Data for this exercise:
________________________

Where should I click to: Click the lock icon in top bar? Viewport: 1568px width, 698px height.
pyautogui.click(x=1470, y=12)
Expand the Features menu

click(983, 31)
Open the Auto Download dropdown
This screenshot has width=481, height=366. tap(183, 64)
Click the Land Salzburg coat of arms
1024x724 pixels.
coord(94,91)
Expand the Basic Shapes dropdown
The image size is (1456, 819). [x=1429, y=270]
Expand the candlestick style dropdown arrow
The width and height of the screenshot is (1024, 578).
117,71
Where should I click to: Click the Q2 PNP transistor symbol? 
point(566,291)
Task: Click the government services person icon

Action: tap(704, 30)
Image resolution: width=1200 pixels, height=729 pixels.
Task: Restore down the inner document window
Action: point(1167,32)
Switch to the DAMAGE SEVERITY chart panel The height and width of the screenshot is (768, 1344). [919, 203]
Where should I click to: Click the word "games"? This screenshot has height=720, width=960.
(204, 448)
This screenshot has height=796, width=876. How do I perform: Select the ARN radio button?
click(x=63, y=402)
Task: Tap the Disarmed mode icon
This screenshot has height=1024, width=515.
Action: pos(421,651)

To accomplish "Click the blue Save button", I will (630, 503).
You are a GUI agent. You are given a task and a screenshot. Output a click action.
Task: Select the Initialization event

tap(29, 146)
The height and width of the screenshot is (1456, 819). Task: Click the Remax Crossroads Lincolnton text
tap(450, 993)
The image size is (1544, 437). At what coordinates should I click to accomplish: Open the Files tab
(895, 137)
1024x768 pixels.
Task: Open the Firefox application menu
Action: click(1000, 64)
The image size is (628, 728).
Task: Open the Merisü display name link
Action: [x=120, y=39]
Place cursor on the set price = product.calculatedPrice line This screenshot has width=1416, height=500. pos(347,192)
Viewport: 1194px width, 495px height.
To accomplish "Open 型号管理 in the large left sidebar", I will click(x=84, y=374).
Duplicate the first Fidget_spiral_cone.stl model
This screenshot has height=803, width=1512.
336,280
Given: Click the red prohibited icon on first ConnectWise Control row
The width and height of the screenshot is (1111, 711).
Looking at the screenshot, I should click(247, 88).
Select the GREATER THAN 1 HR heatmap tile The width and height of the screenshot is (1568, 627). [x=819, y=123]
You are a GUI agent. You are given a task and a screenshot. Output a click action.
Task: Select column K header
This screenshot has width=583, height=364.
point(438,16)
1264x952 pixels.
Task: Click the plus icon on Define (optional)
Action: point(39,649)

________________________

Task directions: Copy the rows above word for word, from the line containing "Expand the Basic Shapes dropdown" through the line containing "point(566,291)".

The reply:
Expand the Basic Shapes dropdown
The image size is (1456, 819). [x=1429, y=270]
Expand the candlestick style dropdown arrow
The width and height of the screenshot is (1024, 578).
117,71
Where should I click to: Click the Q2 PNP transistor symbol? 
point(566,291)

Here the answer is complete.